WHAT THIS TASK INVOLVES - Repeat exactly, and only, the lines of the entries below from the one with "Bookmark this post with the bookmark icon" through the one with "Click the レジストリ名", both ends included.

Stored data entries

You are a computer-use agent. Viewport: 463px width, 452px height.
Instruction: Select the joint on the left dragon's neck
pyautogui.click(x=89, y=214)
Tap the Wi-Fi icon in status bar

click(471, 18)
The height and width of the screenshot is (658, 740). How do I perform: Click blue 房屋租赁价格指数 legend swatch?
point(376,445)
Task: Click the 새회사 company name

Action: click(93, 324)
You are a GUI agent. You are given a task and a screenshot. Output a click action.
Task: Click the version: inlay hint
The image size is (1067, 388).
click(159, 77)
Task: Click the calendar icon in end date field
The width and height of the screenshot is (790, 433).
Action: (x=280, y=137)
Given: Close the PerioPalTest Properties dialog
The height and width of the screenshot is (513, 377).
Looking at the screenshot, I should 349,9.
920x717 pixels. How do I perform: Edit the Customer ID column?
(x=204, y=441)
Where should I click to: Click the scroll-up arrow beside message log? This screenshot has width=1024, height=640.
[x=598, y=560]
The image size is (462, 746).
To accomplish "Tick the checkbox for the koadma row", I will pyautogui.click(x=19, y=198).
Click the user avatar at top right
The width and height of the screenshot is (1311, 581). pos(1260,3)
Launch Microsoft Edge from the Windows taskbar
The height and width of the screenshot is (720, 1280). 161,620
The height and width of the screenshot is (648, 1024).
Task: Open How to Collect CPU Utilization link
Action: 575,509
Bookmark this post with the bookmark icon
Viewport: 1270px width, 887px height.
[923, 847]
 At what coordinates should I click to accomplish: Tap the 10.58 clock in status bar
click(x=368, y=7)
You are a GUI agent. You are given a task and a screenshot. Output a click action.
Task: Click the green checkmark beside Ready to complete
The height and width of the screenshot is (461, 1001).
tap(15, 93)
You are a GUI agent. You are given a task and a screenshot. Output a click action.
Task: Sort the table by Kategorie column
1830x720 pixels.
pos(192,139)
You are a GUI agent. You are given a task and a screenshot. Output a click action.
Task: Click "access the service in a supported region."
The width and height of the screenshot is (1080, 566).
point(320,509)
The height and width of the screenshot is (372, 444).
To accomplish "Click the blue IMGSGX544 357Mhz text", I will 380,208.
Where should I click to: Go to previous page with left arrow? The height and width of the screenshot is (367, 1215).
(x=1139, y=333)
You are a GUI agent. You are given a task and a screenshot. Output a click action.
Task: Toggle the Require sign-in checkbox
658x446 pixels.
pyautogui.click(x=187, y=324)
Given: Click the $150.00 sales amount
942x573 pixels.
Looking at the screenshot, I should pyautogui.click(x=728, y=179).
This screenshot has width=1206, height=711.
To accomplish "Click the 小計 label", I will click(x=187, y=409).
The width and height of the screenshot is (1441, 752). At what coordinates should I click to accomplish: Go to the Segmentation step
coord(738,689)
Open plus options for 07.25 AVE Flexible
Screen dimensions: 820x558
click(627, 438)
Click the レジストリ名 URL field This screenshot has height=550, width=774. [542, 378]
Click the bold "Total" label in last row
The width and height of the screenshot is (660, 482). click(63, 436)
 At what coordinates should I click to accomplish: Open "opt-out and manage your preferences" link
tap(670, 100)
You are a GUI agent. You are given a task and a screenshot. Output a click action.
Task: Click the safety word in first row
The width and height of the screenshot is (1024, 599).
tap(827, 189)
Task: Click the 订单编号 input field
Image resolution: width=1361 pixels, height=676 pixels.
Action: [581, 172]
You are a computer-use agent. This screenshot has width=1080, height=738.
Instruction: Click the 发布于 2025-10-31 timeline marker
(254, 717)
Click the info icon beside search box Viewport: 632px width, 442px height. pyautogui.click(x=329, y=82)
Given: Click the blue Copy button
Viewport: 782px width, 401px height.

TASK RESPONSE -
Bookmark this post with the bookmark icon
Viewport: 1270px width, 887px height.
[923, 847]
 At what coordinates should I click to accomplish: Tap the 10.58 clock in status bar
click(x=368, y=7)
You are a GUI agent. You are given a task and a screenshot. Output a click action.
Task: Click the green checkmark beside Ready to complete
The height and width of the screenshot is (461, 1001).
tap(15, 93)
You are a GUI agent. You are given a task and a screenshot. Output a click action.
Task: Sort the table by Kategorie column
1830x720 pixels.
pos(192,139)
You are a GUI agent. You are given a task and a screenshot. Output a click action.
Task: Click "access the service in a supported region."
The width and height of the screenshot is (1080, 566).
point(320,509)
The height and width of the screenshot is (372, 444).
To accomplish "Click the blue IMGSGX544 357Mhz text", I will 380,208.
Where should I click to: Go to previous page with left arrow? The height and width of the screenshot is (367, 1215).
(x=1139, y=333)
You are a GUI agent. You are given a task and a screenshot. Output a click action.
Task: Toggle the Require sign-in checkbox
658x446 pixels.
pyautogui.click(x=187, y=324)
Given: Click the $150.00 sales amount
942x573 pixels.
Looking at the screenshot, I should pyautogui.click(x=728, y=179).
This screenshot has width=1206, height=711.
To accomplish "Click the 小計 label", I will click(x=187, y=409).
The width and height of the screenshot is (1441, 752). At what coordinates should I click to accomplish: Go to the Segmentation step
coord(738,689)
Open plus options for 07.25 AVE Flexible
Screen dimensions: 820x558
click(627, 438)
Click the レジストリ名 URL field This screenshot has height=550, width=774. [542, 378]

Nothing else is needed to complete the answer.